_TÂCHE DEMANDÉE 1_
D'après l'extrait, quelle pièce la comédienne vient-elle jouer début 2019 ?
_TÂCHE DEMANDÉE 2_
Recopiez fidèlement tout le passage de l'extrait qui va de « Journaliste Temps de » jusqu'à « est porteur d’émotion. » inclus.

Elle a de l’énergie à revendre et n’est jamais en panne d’envies. La comédienne vient jouer «Sur la route de Madison» début 2019. Attention, ça secoue!

Journaliste Temps de lecture: 6 min

Cette femme est un ouragan. Elle a décidé de limoger l’ennui une bonne fois pour toutes. Elle se moque de ses pattes d’oie, cadeau du temps qui passe à la « sexagéniale » qui continue de s’amuser. Elle s’emballe. Elle croit au genre humain. Elle rit et fend de sa présence tout ce qui ronronne. Clémentine Célarié parle cash, vif, en mettant un peu de Tabasco, de Femen et de chienne de garde dans ses propos. Cinéma, séries télé, musique, rien ne lui fait peur. Il y a en elle une sorte de générosité sauvage. Pas question de se relâcher. Pour elle, chaque moment est porteur d’émotion.

Vous n’arrêtez pas de travailler. Et paradoxe, vous soutenez que vous avez de la chance d’avoir 60 ans… à rebours du discours dominant de pas mal d’actrices un peu délaissées : pour vous, l’âge n’entre pas en ligne de compte ?

Eh bien non ! Pourquoi devrait-on considérer l’âge comme un problème ? A priori, si on base le métier d’actrice sur l’idée de la beauté classique, lisse, je ne suis plus dans les clous. Et pourtant, mes rides ne sont pas forcément laides. Mais je sais aussi que quand on ne me propose pas de rôles, je dois m’en créer. Ça ne m’intéresse pas de me plaindre ! Je ne me dis jamais : « Faut que j’aie l’air jeune, belle, drôle. » Si on cède à ça, on s’emprisonne dans les apparences. Je préfère rester une aventurière dans mon métier mais dans la vie aussi. Je n’ai pas attendu d’avoir 61 ans pour devoir me battre. À certains moments, je n’ai pas eu de boulot. Je ne correspondais pas aux critères bien sages. Je m’accepte telle que je suis, loin des normes. Les conventions m’emmerdent. L’important, c’est de rester créatif. Donnons du sens à nos existences ! Bon Dieu, ayons un point de vue même si on se prend le chou ! Aujourd’hui, on est tous aseptisés. Or moi, j’ai décidé de ne plus me brider. Je sais que la société nous force à « être jeune ». Mais franchement, qui répond à cette définition ? On nous met dans des cases, c’est chiant ! Quand on avance – même après 60 ans – ce métier qui tient de la passion vous porte de plus en plus. J’ai le droit d’y croire. Mais restons honnêtes : infirmière c’est dur, actrice pas ! Dans chaque rôle, j’y vais à fond. Sinon à quoi bon ? Le public, faut l’embarquer ! J’aime bien cette folie. Elle est présente dans « Sur la route de Madison » : c’est de la foudre d’amour qui s’abat sur cette femme tranquille pendant quatre jours, souvenez-vous du film avec Meryl Streep et Clint Eastwood. C’est délicat, c’est tendre, aigu. C’est vibrant. Voilà, je veux des moments vibrants ! On est dans le royaume de l’émotion. C’est baammMMM !

_DONNÉES FOURNIES_
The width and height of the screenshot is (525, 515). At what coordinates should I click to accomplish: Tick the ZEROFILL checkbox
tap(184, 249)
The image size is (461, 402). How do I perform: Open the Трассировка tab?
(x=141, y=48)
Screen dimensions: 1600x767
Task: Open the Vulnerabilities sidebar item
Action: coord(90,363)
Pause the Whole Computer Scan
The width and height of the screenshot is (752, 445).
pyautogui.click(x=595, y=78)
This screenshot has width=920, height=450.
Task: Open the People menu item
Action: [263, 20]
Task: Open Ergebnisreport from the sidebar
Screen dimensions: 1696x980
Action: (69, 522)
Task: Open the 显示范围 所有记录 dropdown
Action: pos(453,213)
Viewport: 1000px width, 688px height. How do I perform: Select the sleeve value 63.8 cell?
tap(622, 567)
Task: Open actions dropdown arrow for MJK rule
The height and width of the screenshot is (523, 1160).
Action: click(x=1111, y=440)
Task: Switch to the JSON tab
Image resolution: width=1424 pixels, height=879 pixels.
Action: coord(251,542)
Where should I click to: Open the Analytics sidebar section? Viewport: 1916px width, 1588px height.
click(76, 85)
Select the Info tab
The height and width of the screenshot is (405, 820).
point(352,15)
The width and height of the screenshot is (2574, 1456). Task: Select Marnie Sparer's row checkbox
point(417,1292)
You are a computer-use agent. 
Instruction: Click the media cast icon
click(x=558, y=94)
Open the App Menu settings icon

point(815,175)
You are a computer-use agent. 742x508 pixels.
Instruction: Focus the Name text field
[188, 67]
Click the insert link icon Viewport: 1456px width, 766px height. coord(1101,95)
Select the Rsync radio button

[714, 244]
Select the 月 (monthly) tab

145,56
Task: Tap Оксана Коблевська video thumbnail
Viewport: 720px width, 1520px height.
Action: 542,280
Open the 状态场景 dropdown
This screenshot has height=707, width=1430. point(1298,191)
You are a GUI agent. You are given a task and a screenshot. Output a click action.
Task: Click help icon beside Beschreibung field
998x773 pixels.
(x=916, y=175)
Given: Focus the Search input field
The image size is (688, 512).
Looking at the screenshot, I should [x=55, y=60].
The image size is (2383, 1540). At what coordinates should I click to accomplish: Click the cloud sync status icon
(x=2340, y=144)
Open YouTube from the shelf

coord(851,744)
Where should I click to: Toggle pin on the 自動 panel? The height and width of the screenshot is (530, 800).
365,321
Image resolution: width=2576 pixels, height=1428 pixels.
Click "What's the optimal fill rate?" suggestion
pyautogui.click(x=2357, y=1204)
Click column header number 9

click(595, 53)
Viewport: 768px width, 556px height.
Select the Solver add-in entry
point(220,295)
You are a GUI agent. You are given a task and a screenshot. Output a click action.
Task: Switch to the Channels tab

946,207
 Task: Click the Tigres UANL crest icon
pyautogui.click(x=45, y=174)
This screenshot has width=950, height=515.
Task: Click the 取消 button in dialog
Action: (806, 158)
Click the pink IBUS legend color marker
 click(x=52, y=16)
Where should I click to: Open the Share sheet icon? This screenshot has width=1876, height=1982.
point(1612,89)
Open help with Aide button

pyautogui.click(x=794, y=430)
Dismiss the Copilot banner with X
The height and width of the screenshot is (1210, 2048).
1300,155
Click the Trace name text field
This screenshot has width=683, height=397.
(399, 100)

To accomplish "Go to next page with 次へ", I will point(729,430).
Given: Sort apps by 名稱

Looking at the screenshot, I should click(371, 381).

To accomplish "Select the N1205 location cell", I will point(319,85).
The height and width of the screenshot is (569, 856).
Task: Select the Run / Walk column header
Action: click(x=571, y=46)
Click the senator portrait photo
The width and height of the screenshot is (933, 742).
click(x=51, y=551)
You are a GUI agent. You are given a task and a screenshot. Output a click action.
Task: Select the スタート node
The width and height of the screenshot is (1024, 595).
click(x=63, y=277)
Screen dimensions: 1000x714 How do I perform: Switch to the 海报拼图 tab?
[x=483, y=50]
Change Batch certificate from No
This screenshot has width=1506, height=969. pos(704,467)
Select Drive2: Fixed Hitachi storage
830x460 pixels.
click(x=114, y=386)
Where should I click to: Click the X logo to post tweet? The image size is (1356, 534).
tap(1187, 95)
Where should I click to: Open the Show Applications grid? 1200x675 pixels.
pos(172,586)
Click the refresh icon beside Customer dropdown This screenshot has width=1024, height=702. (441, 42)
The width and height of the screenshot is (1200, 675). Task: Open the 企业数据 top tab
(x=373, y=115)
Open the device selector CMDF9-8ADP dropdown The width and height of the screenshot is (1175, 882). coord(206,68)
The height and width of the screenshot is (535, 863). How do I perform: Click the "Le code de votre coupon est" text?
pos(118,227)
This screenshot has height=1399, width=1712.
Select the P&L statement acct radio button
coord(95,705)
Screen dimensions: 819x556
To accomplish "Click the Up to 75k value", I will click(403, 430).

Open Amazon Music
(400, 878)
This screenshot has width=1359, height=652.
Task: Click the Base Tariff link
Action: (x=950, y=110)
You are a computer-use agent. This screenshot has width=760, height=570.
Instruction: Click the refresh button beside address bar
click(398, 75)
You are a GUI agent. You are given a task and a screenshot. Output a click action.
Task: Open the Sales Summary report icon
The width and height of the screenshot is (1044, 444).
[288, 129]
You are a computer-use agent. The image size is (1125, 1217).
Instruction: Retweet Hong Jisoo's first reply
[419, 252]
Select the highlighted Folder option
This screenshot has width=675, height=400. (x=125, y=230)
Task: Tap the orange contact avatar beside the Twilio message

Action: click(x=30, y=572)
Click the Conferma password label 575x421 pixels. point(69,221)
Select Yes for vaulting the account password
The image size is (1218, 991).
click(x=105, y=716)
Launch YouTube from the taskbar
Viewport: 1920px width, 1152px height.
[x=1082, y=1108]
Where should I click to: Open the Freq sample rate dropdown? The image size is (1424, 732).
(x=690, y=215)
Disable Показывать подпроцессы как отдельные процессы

_RÉPONSE CORRECTE 1_
Elle vient jouer « Sur la route de Madison ».

_RÉPONSE CORRECTE 2_
Journaliste Temps de lecture: 6 min

Cette femme est un ouragan. Elle a décidé de limoger l’ennui une bonne fois pour toutes. Elle se moque de ses pattes d’oie, cadeau du temps qui passe à la « sexagéniale » qui continue de s’amuser. Elle s’emballe. Elle croit au genre humain. Elle rit et fend de sa présence tout ce qui ronronne. Clémentine Célarié parle cash, vif, en mettant un peu de Tabasco, de Femen et de chienne de garde dans ses propos. Cinéma, séries télé, musique, rien ne lui fait peur. Il y a en elle une sorte de générosité sauvage. Pas question de se relâcher. Pour elle, chaque moment est porteur d’émotion.